Arrodillado en una colina, uno de esos hombrecitos espeta: “toda utopía tiene una máscara”. Pero lo enunciado allí no solo propone imaginar las disímiles formas de la máscara, también sitúa al espectador en la necesidad de desentrañar el verdadero rostro del enmascarado y los matices de su discurso. Espanta menos la máscara que la verdadera identidad del hombre tras ella y el significado de cuanto dice.
Una suerte de susurro o grito más o menos ahogado recorre las cartulinas. No se trata precisamente de la frase espetada por cada personaje en el verde lomo del país, sino la voz del artista. ¿Acaso es un hombre “espantado” que encontró un refugio en las artes visuales? Es en la escultura del “Martí dormido” donde esa voz alcanza su registro más alto, porque en la pequeña figura de bronce se resume el hombre enamorado del amor, el sufridor del anillo de hierro, el que plantó batalla en la manigua enfundado en negro sobre un caballo blanco, aquel de verbo rotundo e inflamable, esa suerte de trinidad en tanto padre, hijo y “espíritu santo”.

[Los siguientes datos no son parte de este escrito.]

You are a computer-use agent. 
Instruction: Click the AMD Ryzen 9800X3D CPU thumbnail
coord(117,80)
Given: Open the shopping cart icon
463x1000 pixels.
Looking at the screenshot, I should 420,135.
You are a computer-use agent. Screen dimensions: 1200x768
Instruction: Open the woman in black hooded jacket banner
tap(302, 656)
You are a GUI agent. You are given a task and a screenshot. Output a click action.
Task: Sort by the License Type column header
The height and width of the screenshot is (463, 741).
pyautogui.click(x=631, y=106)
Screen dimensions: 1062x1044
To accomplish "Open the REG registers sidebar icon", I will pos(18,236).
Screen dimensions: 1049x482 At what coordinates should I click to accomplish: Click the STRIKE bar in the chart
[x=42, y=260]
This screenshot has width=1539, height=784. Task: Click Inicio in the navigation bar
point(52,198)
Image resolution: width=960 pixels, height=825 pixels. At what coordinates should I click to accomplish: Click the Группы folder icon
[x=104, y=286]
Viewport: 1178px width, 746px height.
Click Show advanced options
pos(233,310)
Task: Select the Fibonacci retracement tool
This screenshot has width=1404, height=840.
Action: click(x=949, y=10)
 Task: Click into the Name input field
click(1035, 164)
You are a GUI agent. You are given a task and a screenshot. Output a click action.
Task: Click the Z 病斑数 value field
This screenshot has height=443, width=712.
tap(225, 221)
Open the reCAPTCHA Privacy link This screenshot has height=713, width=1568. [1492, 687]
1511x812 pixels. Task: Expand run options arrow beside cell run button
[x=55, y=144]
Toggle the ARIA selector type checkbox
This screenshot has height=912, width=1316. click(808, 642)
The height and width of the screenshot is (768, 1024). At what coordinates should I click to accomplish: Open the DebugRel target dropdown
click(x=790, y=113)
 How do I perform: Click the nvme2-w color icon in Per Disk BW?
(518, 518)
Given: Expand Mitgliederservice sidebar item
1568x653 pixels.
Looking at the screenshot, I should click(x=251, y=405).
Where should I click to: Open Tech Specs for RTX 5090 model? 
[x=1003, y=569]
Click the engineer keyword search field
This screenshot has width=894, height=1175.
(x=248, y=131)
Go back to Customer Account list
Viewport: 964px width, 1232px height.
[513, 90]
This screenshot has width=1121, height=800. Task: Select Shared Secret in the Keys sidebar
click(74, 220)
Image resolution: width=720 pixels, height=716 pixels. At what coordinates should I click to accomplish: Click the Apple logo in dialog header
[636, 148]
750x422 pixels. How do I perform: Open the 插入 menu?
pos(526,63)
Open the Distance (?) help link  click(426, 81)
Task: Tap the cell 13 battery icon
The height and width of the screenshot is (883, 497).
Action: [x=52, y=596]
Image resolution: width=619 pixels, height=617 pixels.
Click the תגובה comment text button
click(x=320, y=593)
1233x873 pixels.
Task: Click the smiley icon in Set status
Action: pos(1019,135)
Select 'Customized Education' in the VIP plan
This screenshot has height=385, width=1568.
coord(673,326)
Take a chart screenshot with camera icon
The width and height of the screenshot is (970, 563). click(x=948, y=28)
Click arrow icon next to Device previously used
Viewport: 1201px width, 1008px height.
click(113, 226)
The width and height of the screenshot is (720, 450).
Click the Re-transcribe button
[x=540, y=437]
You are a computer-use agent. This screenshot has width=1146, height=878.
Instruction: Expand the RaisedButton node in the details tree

¿Qué imágenes estallarán en el sueño; qué voz, de todas, Martí no escuchará ni entenderá? ¿Qué no olerá ni degustará? ¿Verá solo nubes, tendrá una piedra en el zapato? ¿Acaso en la butaca de mimbre sueña que en algún momento perdió “la bola”?
Los collages y la escultura se constituyen como un dispositivo personal y a la vez colectivo para enunciar y traducir una incomodidad. Allí se ejecuta una suerte de resistencia.
Espantado de todo es un relato donde estamos (casi) todos. Hasta el anciano de la barba y traje militar oliva. Alberga las alegrías, frustraciones y la terquedad de muchos: la enamorada en el balcón, el que duda sentado en la colina, los que intentan participar activamente en “el juego”, aquel decidido a cambiar todo lo que puede ser cambiado, el amante, el funcionario, el ingenuo, aquellos que han envejecido y ya no esperan nada, los adolescentes, el camaján…
A propósito de los fantasmas y del hombre, escribió Pedro Pablo Oliva: “Aquí los traje, aquí los dejo, torpes soñadores sin rumbo fijo, intentando a cada segundo descubrir un nuevo y esperanzador camino”.